Practical R for Mass Communication and Journalism

4.4 Import data from packages

In the last chapter, I showed how to import government and financial data directly into R using the quantmod package. There are other packages that will let you access data directly from R.

The aptly named weatherdata package on CRAN can pull data from the Weather Underground API, which has information for many countries around the world. (An API, or Application Programming Interface, is a service that makes data available in a structured way so developers can easily access it when designing their software.)

The rnoaa package, a project from the rOpenSci group, taps into several different U.S. National Oceanic and Atmospheric Administration data sets including daily climate, buoy, and storm information.

If you are interested in state or local government data in the US or Canada, you may want to check out RSocrata to see if an agency you’re interested in posts data there. I’ve yet to find a complete list of all available Socrata data sets, but there’s a search page at https://www.opendatanetwork.com. Be careful though: There are community-uploaded sets along with official government data, so check a data set’s owner and upload source before relying on it for more than R practice. “ODN Dataset” in a result means it’s a file uploaded by someone in the general public. Official government data sets tend to live at URLs like https://data.CityOrStateName.gov or https://data.CityOrStateName.us. I’ll walk you through pulling some New York City restaurant inspection data with RSocrata a few chapters from now.

For more data-import packages, see my searchable chart at http://bit.ly/RDataPkgs. Journalists and others in mass communication might be particularly interested in censusapi and tidycensus, both of which tap into U.S. Census Bureau data. Other useful government data packages include eu.us.opendata from the U.S. and European Union governments to make it easier to compare data in both regions, and cancensus for Canadian census data.

4.4.1 When the data’s not ideally formatted

In all these sample data cases, the data has been not only well-formatted, but ideal: Once we found it, it was perfectly structured for R. What do I mean by that? It was rectangular, with each cell having a single value instead of merged cells. And the first row had column headers, as opposed to, say, a title row in large font across multiple cells in order to look pretty – or no column headers at all.

Dealing with “untidy” data can, unfortunately, get pretty complicated. But there are a couple of common issues that are easy to fix.

Beginning rows that aren’t part of the data. If you know that the first few rows of an Excel spreadsheeet don’t have data you want, you can tell rio to skip one or more lines. The syntax is rio::import("mySpreadsheet.xlsx", skip=3) to exclude the first three rows. skip takes an integer.
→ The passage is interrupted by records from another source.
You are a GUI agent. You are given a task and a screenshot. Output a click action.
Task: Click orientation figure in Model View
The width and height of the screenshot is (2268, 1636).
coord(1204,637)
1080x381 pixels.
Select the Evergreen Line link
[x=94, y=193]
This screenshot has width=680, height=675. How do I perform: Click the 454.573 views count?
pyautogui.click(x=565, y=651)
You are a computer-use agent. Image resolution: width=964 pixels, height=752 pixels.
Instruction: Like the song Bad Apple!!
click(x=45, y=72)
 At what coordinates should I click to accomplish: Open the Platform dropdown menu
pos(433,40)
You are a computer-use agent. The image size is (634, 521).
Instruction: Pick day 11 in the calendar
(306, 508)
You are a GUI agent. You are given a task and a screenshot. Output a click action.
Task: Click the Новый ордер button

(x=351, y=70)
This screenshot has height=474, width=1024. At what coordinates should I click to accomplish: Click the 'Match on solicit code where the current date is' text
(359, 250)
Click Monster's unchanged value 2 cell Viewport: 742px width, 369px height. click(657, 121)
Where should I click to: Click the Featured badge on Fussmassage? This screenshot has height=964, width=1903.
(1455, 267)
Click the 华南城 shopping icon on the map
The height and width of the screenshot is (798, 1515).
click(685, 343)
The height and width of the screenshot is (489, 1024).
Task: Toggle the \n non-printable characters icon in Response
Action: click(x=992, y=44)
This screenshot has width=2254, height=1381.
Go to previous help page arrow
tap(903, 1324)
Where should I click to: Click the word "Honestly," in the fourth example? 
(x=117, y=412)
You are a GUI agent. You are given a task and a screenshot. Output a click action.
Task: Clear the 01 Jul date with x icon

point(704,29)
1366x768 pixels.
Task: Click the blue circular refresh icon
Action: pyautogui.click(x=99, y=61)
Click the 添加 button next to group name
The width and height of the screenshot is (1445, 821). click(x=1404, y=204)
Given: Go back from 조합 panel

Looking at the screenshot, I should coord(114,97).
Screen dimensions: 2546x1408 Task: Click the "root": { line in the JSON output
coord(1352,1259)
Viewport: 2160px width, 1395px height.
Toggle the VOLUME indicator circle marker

There are no column names in the spreadsheet. The default import assumes the first row of your sheet is the column names. If your data doesn’t have headers, the first row of your data may end up as your column headers. To avoid that, use rio::import("mySpreadsheet.xlsx", col_names = FALSE) and R will generate default headers of X0, X1, X2 and so on. Or, use a syntax such as rio::import("mySpreadsheet.xlsx", col_names = c("City", "State", "Population")) to set your own column names.

If there are multiple tabs in your spreadsheet, the which argument will override the default of reading in the first worksheet. rio::import("mySpreadsheet.xlsx", which = 2) reads in the second worksheet.